Segment Open

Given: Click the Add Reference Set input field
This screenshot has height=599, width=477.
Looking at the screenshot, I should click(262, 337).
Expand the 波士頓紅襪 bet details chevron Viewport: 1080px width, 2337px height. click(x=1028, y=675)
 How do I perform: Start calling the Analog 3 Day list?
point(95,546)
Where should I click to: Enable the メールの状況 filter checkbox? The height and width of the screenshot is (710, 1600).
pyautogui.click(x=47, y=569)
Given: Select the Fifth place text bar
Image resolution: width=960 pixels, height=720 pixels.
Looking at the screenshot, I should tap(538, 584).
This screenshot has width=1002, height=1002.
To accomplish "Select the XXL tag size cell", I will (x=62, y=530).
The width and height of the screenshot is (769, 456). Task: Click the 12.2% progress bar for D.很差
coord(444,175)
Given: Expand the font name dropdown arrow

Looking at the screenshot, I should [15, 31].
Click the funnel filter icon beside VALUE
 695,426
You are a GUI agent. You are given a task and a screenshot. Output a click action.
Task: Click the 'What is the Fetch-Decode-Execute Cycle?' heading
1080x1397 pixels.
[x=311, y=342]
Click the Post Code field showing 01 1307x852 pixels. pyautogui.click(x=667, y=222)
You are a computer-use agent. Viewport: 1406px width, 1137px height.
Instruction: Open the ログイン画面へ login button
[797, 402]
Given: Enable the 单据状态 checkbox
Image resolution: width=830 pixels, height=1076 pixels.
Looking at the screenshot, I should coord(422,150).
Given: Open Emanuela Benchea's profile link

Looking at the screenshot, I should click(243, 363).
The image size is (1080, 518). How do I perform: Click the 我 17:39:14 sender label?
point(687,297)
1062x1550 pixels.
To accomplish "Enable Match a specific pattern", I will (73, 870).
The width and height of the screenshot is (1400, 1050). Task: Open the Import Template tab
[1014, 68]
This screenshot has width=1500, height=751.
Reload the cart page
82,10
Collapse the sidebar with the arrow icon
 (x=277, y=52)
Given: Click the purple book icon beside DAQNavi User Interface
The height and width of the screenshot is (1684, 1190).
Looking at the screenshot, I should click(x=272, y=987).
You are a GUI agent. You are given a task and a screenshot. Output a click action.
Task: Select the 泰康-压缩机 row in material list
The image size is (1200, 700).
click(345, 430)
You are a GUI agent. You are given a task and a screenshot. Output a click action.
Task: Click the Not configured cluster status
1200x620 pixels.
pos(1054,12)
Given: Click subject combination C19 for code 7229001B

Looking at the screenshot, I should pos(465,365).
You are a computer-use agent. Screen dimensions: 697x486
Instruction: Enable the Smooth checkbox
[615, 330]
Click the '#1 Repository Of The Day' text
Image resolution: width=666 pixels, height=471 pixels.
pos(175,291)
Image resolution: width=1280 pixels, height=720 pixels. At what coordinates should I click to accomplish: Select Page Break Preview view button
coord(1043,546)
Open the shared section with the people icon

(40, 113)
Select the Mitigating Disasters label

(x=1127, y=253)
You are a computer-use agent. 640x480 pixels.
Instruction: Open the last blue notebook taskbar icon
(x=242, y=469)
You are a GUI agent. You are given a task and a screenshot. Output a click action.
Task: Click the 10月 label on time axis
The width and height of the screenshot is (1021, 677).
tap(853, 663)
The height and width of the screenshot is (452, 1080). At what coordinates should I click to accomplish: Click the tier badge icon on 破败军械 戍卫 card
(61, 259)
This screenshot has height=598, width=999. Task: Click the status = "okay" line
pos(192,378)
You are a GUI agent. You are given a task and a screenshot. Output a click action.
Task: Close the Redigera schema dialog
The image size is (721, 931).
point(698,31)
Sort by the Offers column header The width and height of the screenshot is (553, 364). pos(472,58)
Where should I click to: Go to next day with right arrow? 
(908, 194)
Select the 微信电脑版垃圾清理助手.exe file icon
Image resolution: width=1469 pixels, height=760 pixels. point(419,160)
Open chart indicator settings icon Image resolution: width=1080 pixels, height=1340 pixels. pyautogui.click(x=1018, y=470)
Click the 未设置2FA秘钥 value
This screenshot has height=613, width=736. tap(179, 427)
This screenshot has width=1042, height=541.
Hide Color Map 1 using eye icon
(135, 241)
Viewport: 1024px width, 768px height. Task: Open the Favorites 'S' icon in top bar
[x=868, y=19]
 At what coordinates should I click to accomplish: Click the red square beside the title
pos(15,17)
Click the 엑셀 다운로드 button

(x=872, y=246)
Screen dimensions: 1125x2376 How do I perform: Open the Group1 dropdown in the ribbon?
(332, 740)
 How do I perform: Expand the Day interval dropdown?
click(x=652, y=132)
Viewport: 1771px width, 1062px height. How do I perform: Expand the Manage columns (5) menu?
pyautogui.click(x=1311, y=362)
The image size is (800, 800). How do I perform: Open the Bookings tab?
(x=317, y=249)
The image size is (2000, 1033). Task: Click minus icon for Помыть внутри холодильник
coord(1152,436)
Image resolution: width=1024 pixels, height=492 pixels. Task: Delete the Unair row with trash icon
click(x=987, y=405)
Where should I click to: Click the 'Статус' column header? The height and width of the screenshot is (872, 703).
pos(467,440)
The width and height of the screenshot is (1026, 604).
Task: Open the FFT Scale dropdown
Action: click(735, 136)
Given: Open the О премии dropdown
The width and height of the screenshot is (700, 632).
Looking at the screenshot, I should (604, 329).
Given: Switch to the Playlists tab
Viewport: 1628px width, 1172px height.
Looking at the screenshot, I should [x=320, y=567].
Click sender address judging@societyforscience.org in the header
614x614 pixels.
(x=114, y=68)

Segment Closed

• [Problem to work on] Retrieve every line above holding the word "field".

• [Written answer]
Given: Click the Add Reference Set input field
Click the Post Code field showing 01 1307x852 pixels. pyautogui.click(x=667, y=222)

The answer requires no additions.